Olga: In its inevitability and comprehensiveness.
It is hard to find an area in life that is not affected by digitalization. Similarly, the integration of refugees and migrants is increasingly affected by this inevitable process.
Annie: And where does FAR's strength lie?
Olga: The Foundation's strength lies in the individual approach towards the people we serve. The real magic is the fact that we see them, first and foremost, as human beings and that's how we try to work on their cases.
Often, NGOs fall into the trap of mechanizing their approach to people, while we still very much insist on individual work.
I think that's one of the intentions of FAR - to listen to people and give them the possibility to have an impact on the things that happen in their lives.
FAR's power goes well beyond pure legal expertise.
Annie: We're doing the interview on the eve of your birthday, and, because of that, I'd like it to be a little more personal. Tell us about your childhood - what was it like and how did you get into the world of international relations in the first place - the subject you originally studied.
Olga: I am from Kyustendil. My childhood was typical for a small town - peaceful, away from worries and dangers. In a way it was like a bubble, but with a lot of comfort. Among other things, I had access to a good education and different informational resources.

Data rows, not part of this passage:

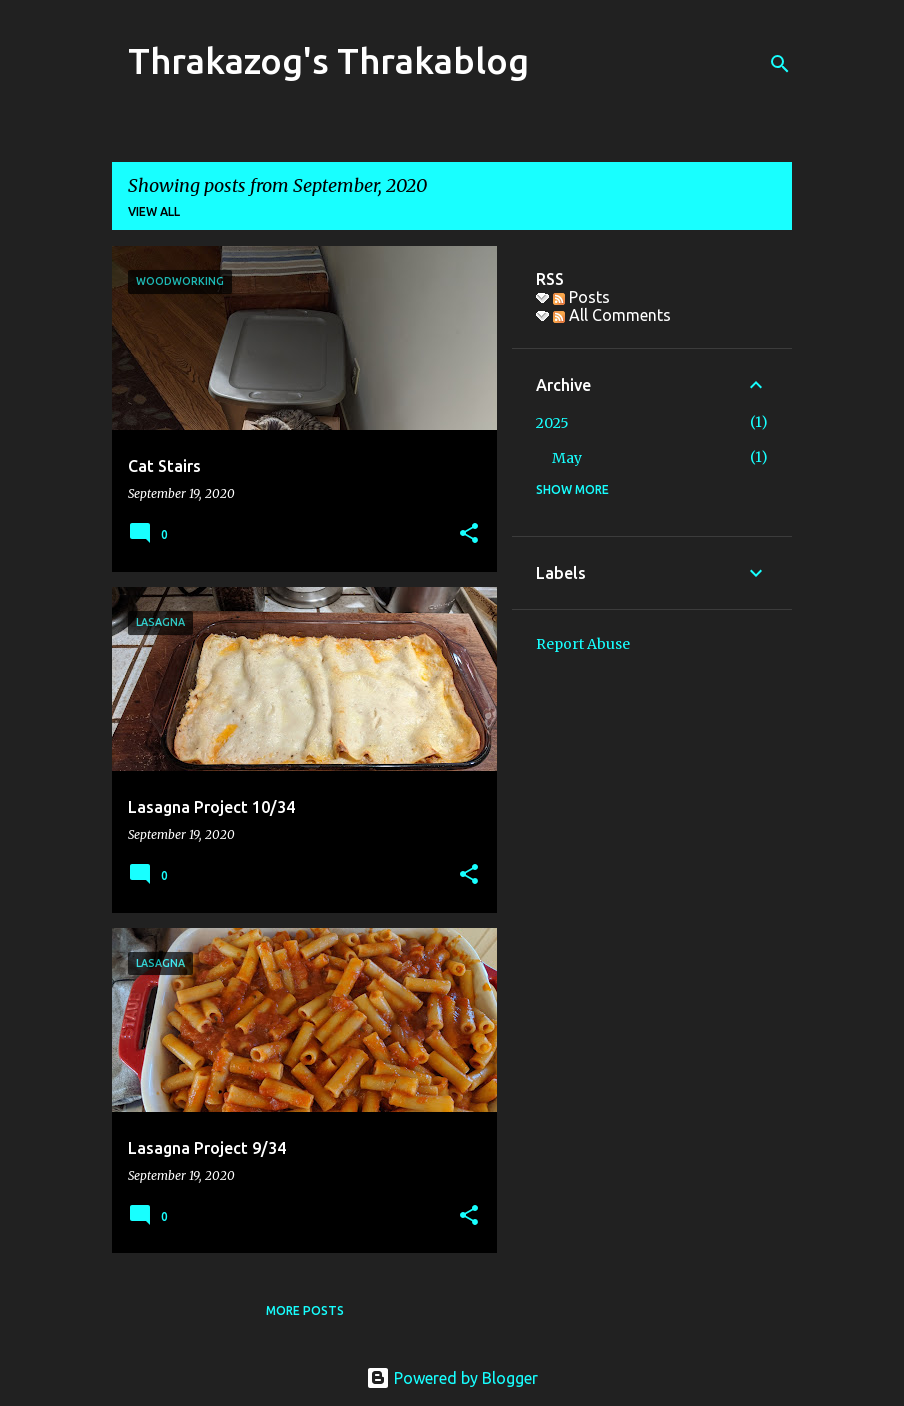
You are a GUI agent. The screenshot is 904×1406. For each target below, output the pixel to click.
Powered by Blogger (452, 1378)
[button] (469, 534)
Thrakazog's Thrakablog (328, 60)
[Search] (780, 64)
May (567, 458)
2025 (552, 423)
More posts (305, 1310)
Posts (581, 297)
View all (154, 211)
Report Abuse (583, 644)
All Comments (612, 315)
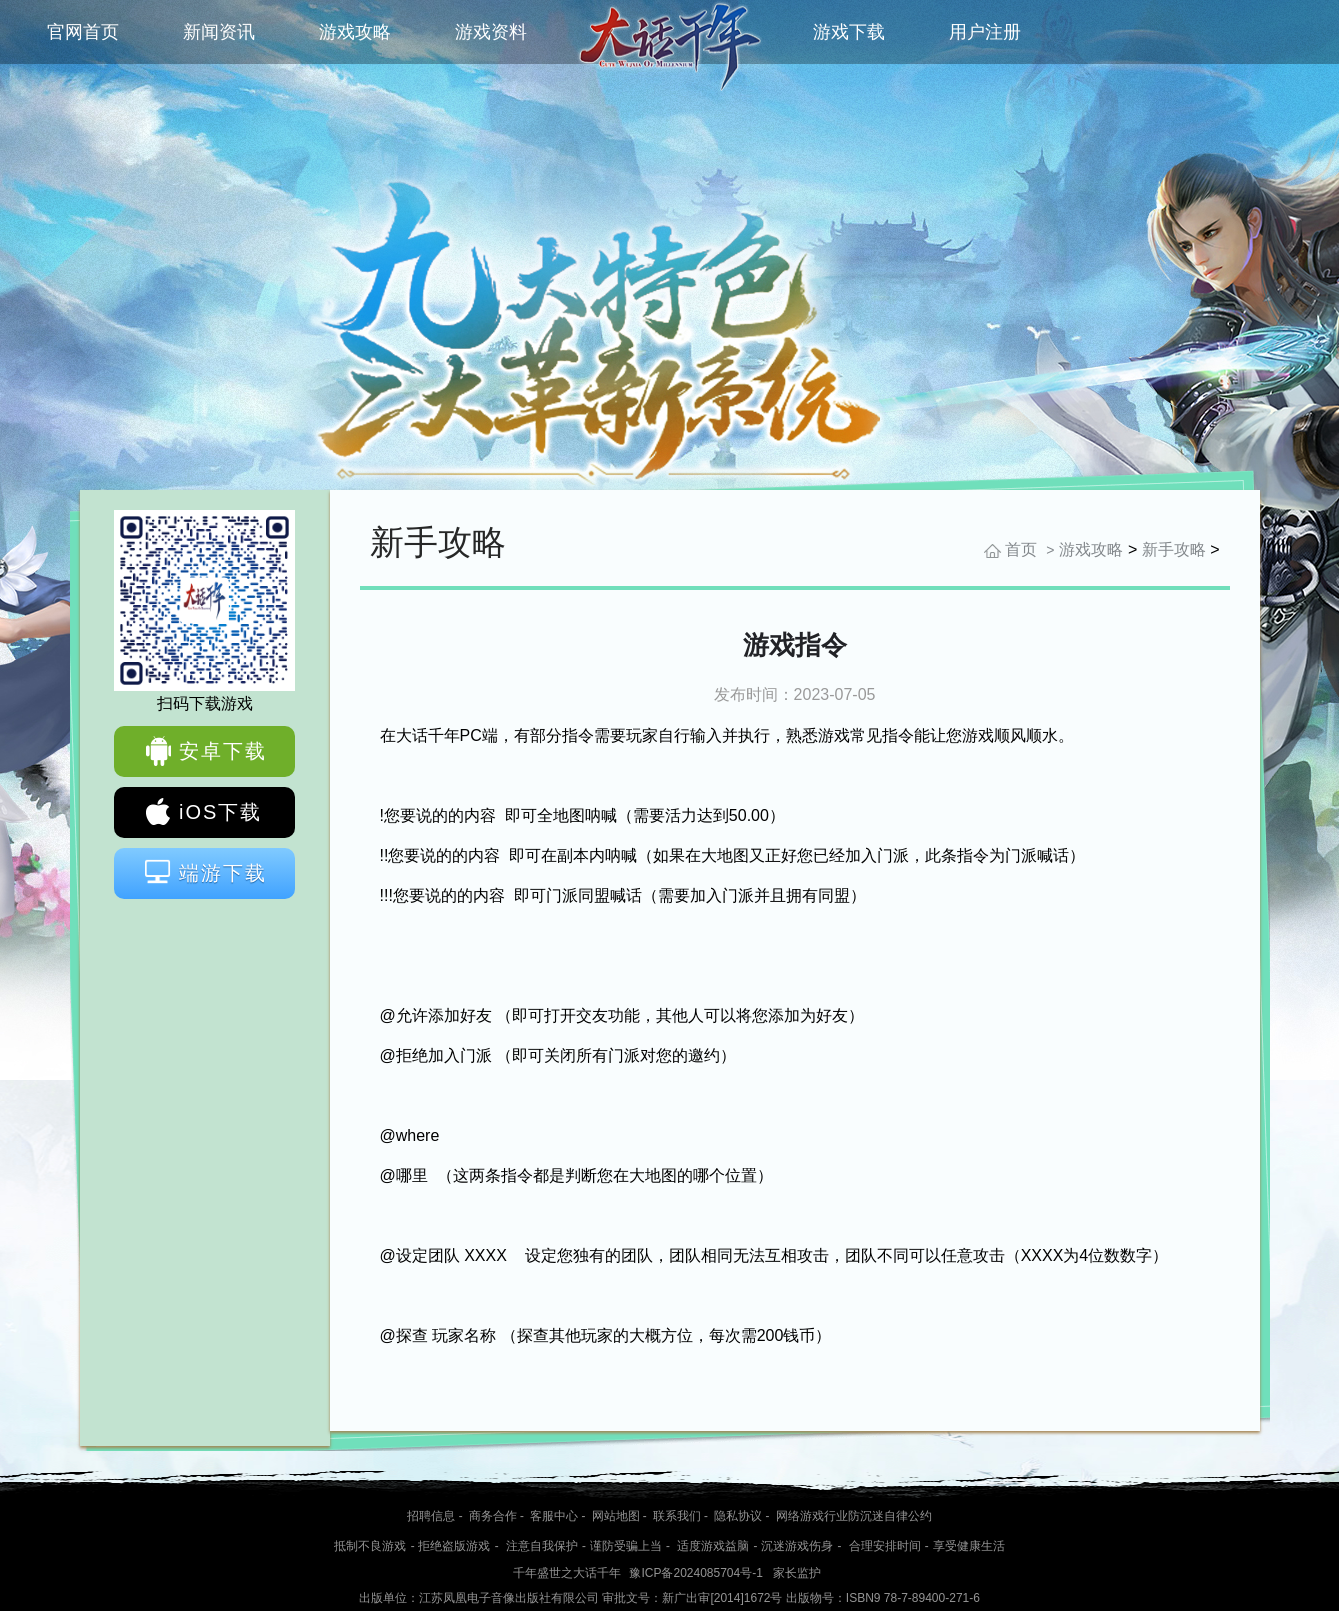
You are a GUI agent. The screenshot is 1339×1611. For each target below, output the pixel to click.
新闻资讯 (219, 32)
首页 (1021, 549)
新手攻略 (1174, 549)
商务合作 (493, 1516)
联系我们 (677, 1516)
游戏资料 (491, 32)
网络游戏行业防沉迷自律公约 (854, 1516)
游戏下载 (849, 32)
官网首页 (83, 32)
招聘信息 (431, 1516)
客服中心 (554, 1516)
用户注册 (985, 32)
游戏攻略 (355, 32)
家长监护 (797, 1573)
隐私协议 (738, 1516)
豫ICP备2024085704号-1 (695, 1573)
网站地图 (616, 1516)
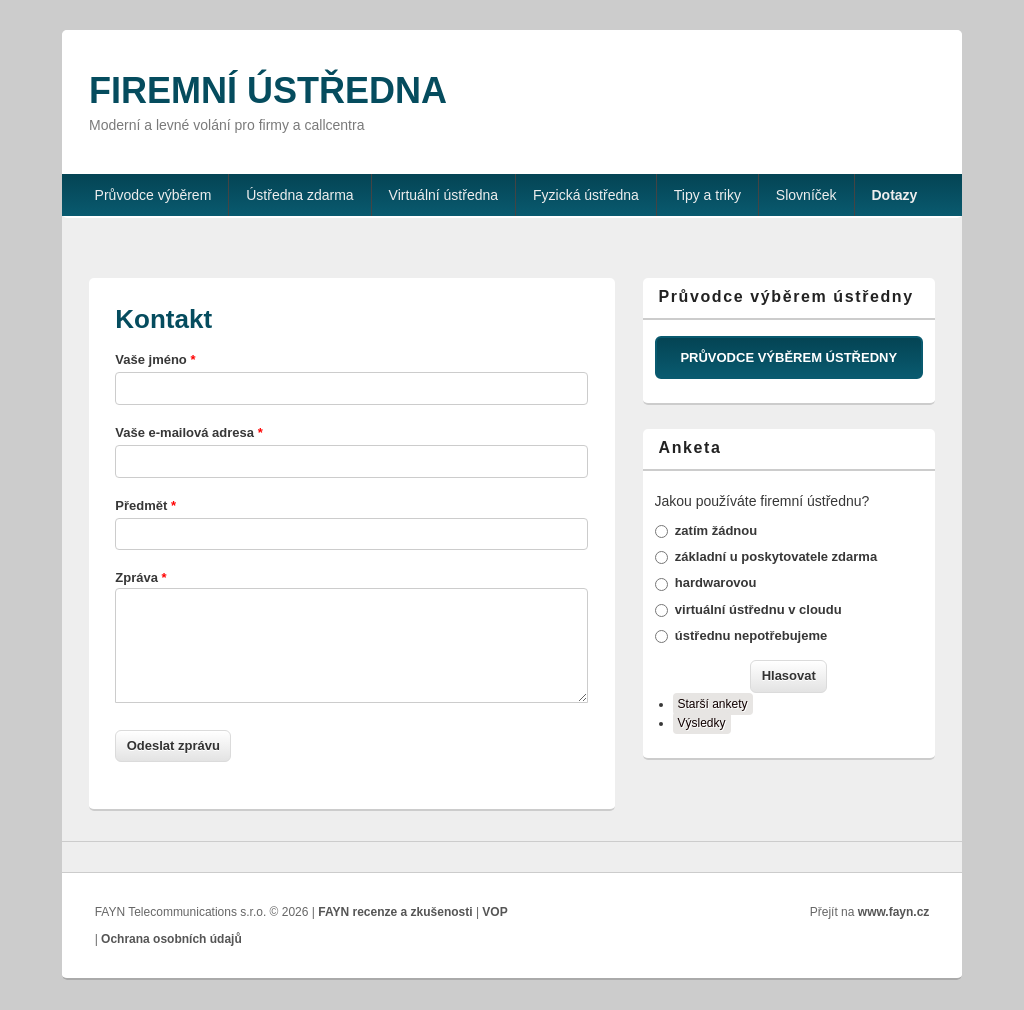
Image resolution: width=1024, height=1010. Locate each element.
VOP (494, 912)
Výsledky (702, 723)
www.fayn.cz (894, 912)
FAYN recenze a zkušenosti (395, 912)
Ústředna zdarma (299, 195)
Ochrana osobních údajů (171, 939)
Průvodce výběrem (153, 195)
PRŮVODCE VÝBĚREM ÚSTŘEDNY (788, 357)
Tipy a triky (707, 195)
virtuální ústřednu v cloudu (758, 609)
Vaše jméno (155, 359)
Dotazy (895, 195)
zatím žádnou (716, 530)
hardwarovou (716, 582)
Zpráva (140, 577)
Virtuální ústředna (443, 195)
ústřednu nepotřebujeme (751, 635)
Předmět (145, 505)
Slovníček (806, 195)
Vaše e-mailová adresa (188, 432)
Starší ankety (713, 704)
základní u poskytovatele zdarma (776, 556)
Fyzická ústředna (586, 195)
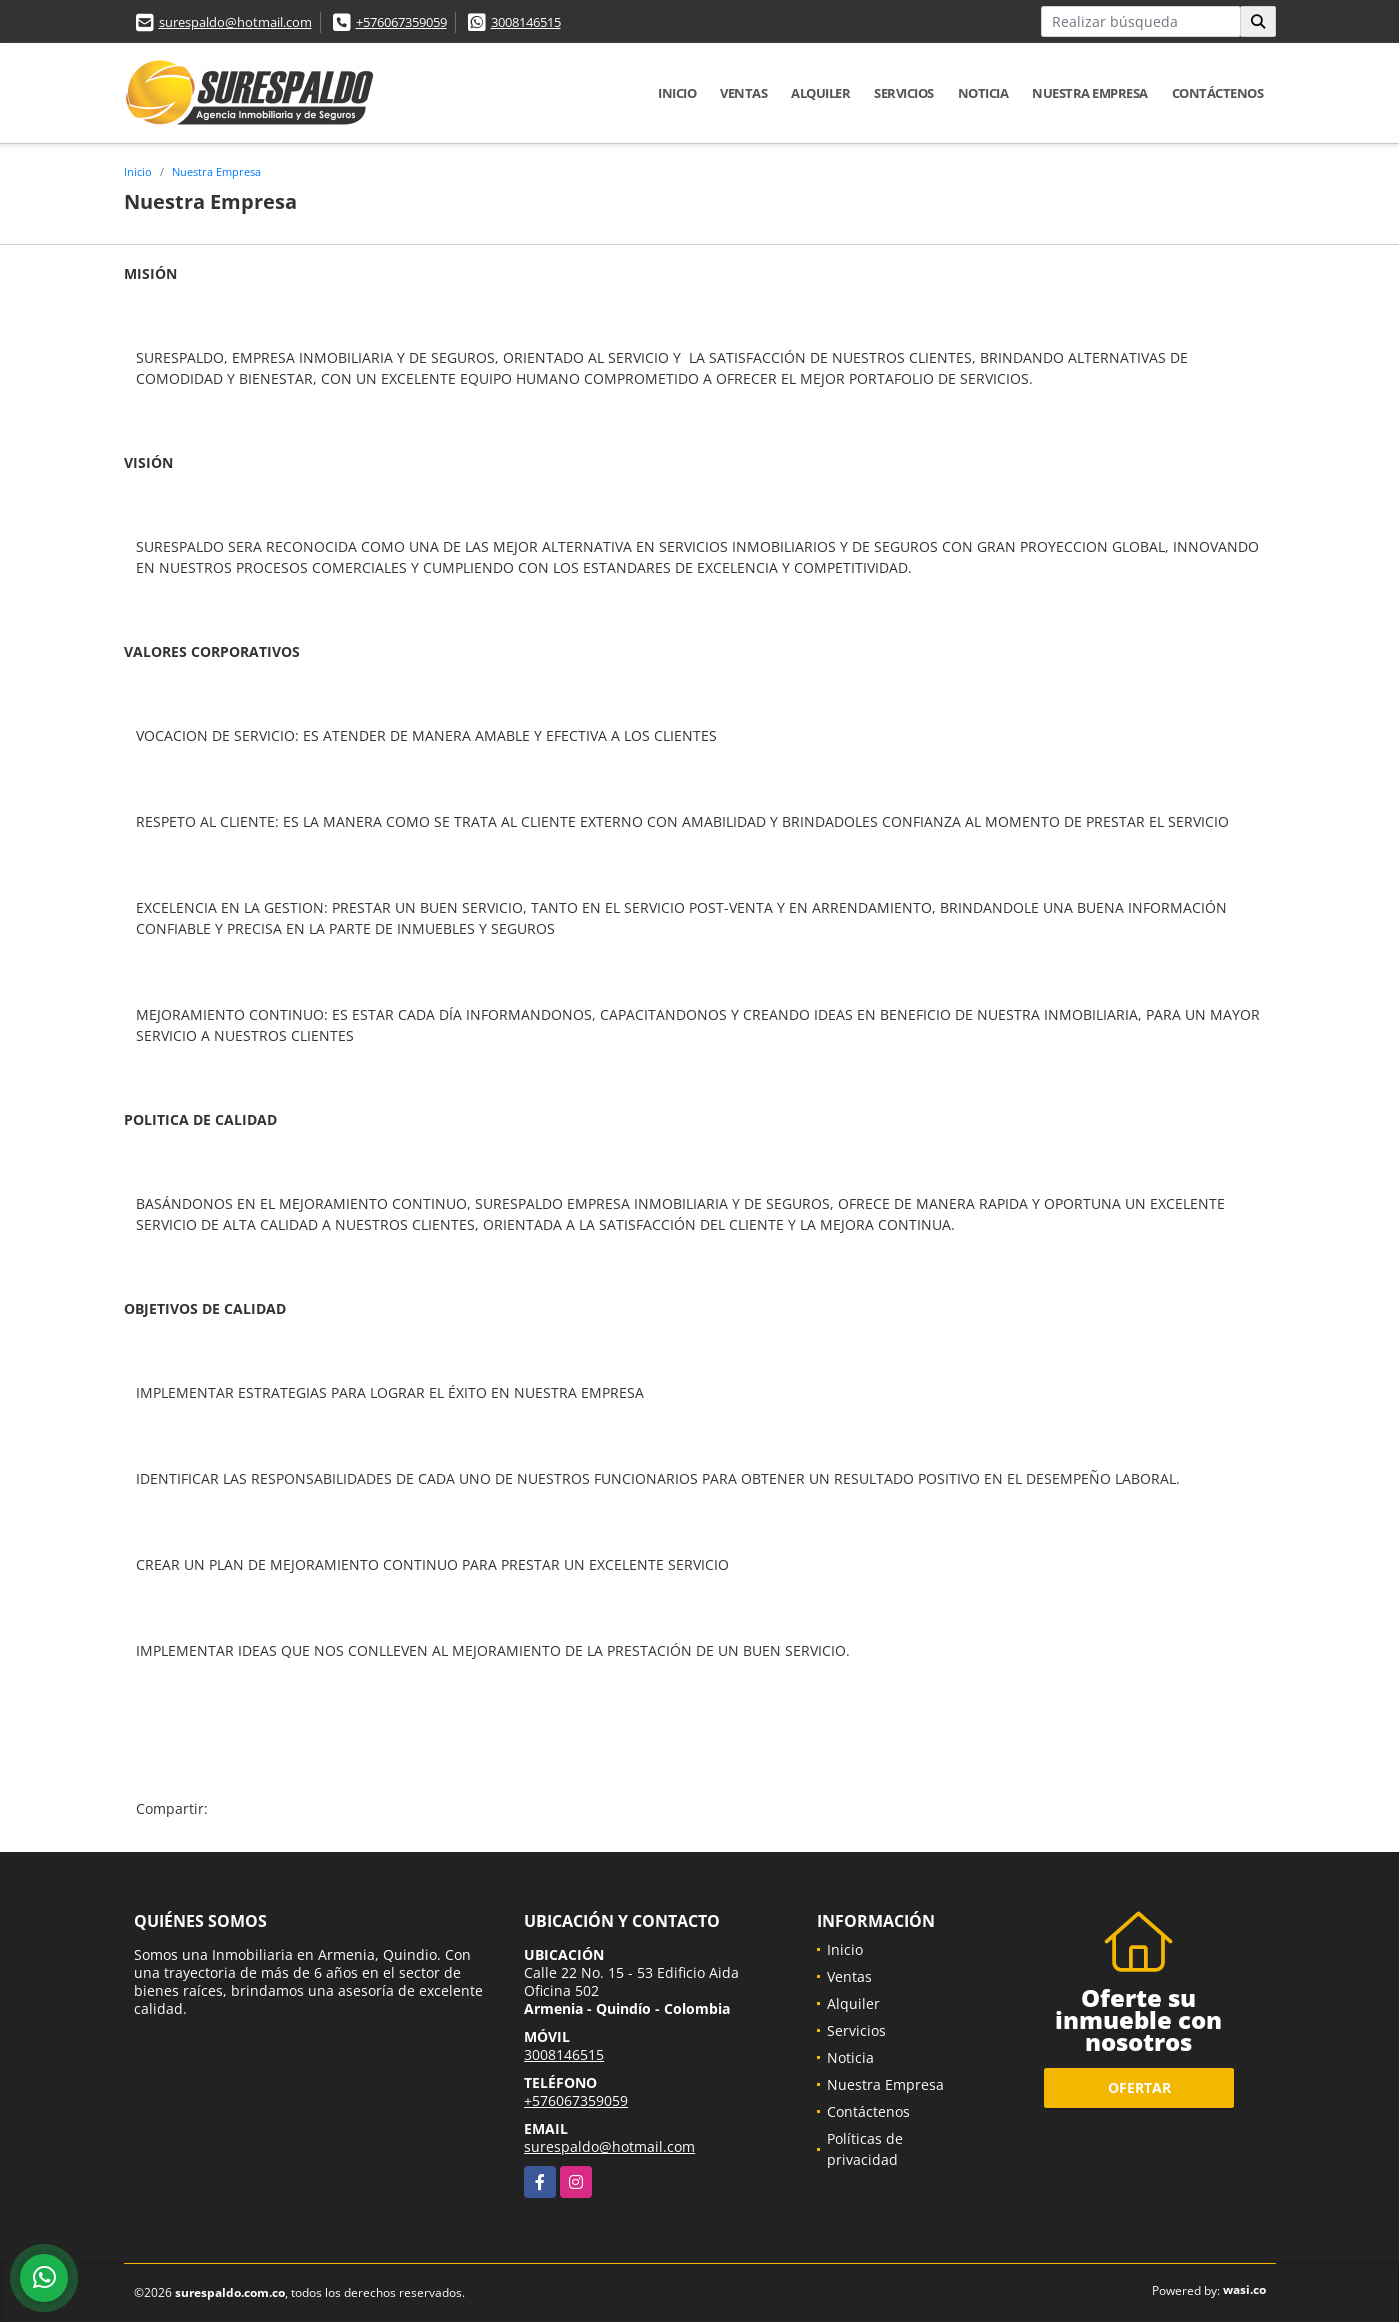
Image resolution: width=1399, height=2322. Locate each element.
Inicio (677, 93)
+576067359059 (401, 22)
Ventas (743, 93)
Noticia (983, 93)
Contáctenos (1218, 93)
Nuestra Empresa (1090, 93)
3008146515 (526, 22)
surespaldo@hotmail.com (235, 22)
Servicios (904, 93)
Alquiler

I often reflect on this when I think about the childhood of unaccompanied children in forced displacement situations. Against the backdrop of their childhood full of insecurity and danger, mine was the opposite.
Why did I choose to study International Relations? I am a very opinionated person and I am stubborn. My parents insisted that I study Law, but I decided to study something else. International Relations was an opportunity to show my parents that I would not follow their "mandates" for my life (laughs).
Annie: What brought you into the field of Refugee and Migration Law?
Olga: A coincidence, or rather the Refugee Law Clinic's advertisement to recruit participants. That's when I decided to give it a try and applied to become part of the Clinic.
It may sound like a cliché, but the Clinic changed my whole life and defined who I am today, as a person and as a professional.
Annie: You've lived in different countries. Where have you felt most at home?
Olga: We live in a very Eurocentric world, where it is hard to imagine what lies beyond that.
Actually, I like it most outside of Europe. South America, where I had the opportunity to undergo part of my studies, is very close to my heart.
Annie: What do you like about South America?
Olga: The people. They are very spiritually rich and warm.
Annie: Has your experience as a migrant helped you understand the problems of the people we work with?
Olga: Actually, no. Unlike them, I have never had problems with documents or concerns about residing in one country or another. I have never experienced the worry of not knowing whether you will be allowed to stay or have to return.
Annie: We've already mentioned a couple of times that it's your birthday. You always receive different wishes on this day. And what would you wish for yourself?
Olga: One of the things I wish for myself is a world where women don't die every hour at the hands of their partners. I often think about those who disappear without a trace and no one is held responsible afterwards.
Annie: What gives you the strength to keep going despite the cruelties of everyday life?
Olga: The sense that I am dedicating my life to the right cause.